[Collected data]
__________

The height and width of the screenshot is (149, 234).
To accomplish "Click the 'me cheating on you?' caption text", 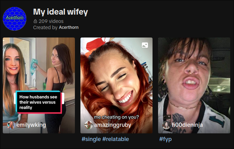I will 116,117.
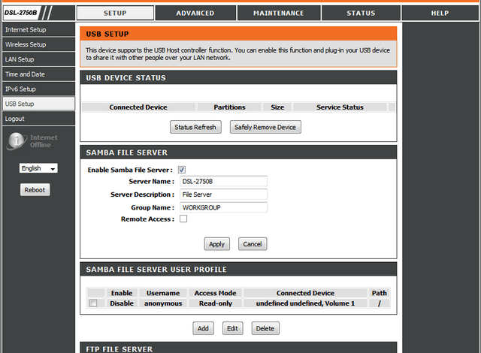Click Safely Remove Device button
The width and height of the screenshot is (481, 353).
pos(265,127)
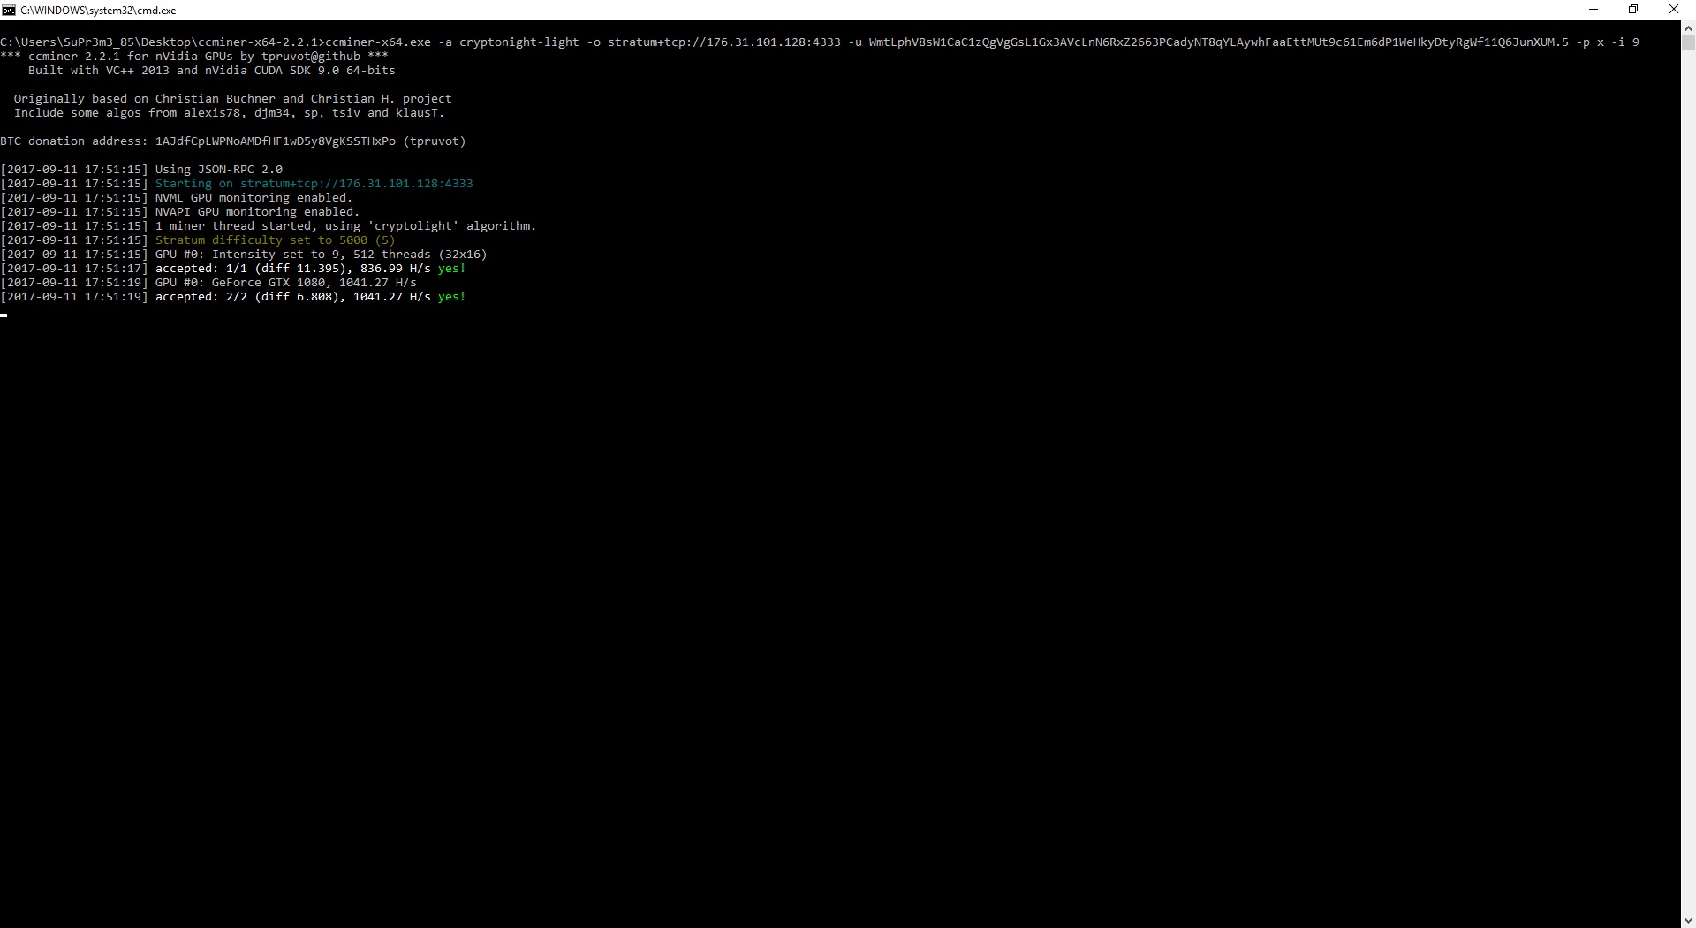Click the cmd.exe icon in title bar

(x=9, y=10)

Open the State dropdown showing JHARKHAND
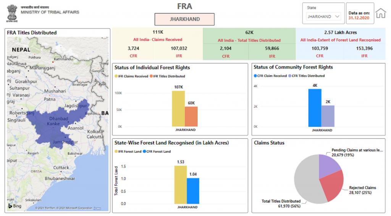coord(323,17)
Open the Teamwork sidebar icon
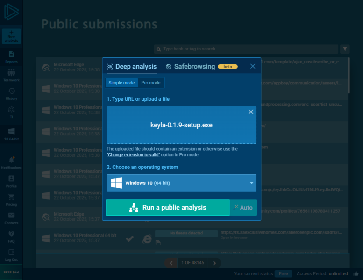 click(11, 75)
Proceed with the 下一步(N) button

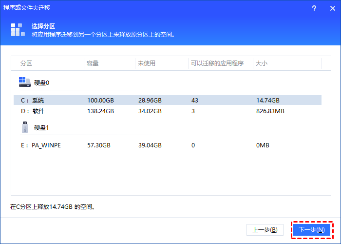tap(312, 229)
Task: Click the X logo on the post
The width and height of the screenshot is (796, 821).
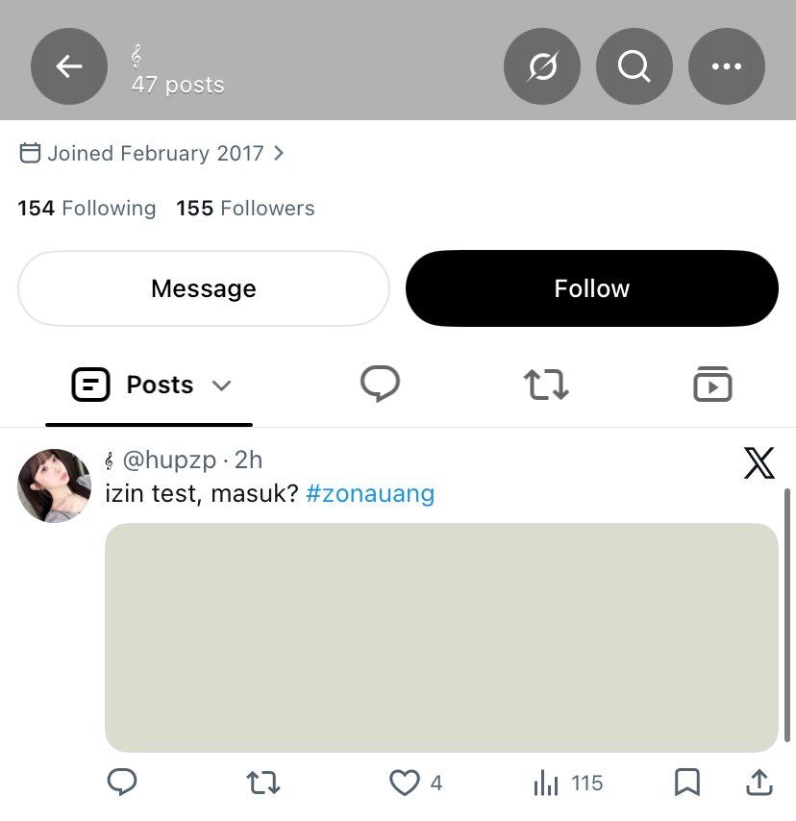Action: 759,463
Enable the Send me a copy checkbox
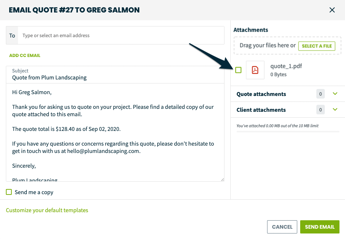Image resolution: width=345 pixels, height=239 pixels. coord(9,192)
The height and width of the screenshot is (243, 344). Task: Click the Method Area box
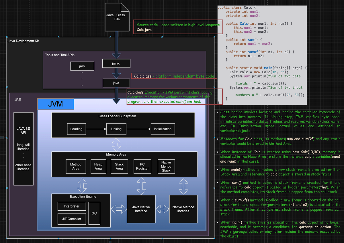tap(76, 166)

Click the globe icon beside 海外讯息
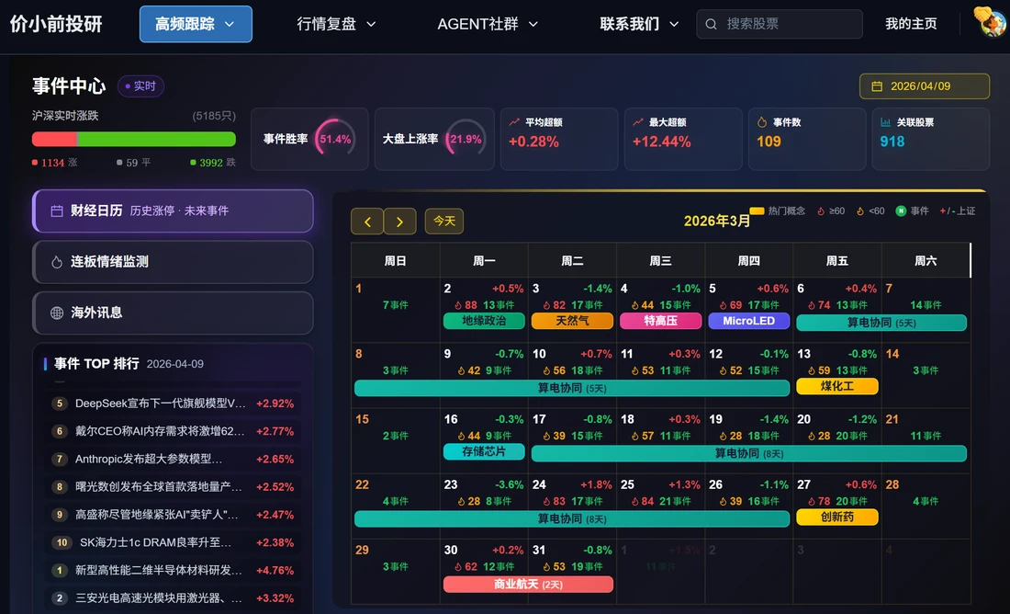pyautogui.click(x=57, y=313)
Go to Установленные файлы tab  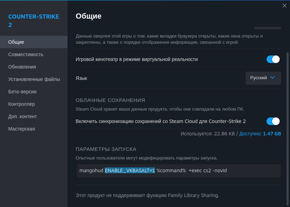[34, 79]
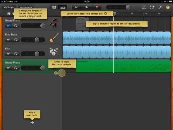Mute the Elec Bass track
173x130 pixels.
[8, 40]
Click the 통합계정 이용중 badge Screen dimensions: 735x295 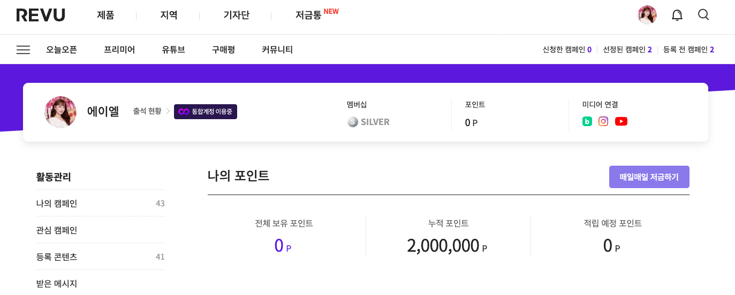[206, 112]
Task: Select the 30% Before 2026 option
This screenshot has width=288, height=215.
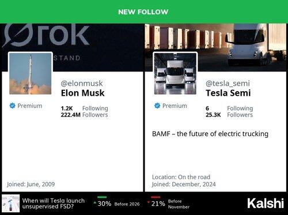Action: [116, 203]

__________

* _Exercise details_
The lines from the one containing "Task: Select the 30% Before 2026 option" through the last line of the data above are to be transcribed exactly, both included, with all pictures left out.

* _Written solution_
Task: Select the 30% Before 2026 option
This screenshot has width=288, height=215.
Action: [116, 203]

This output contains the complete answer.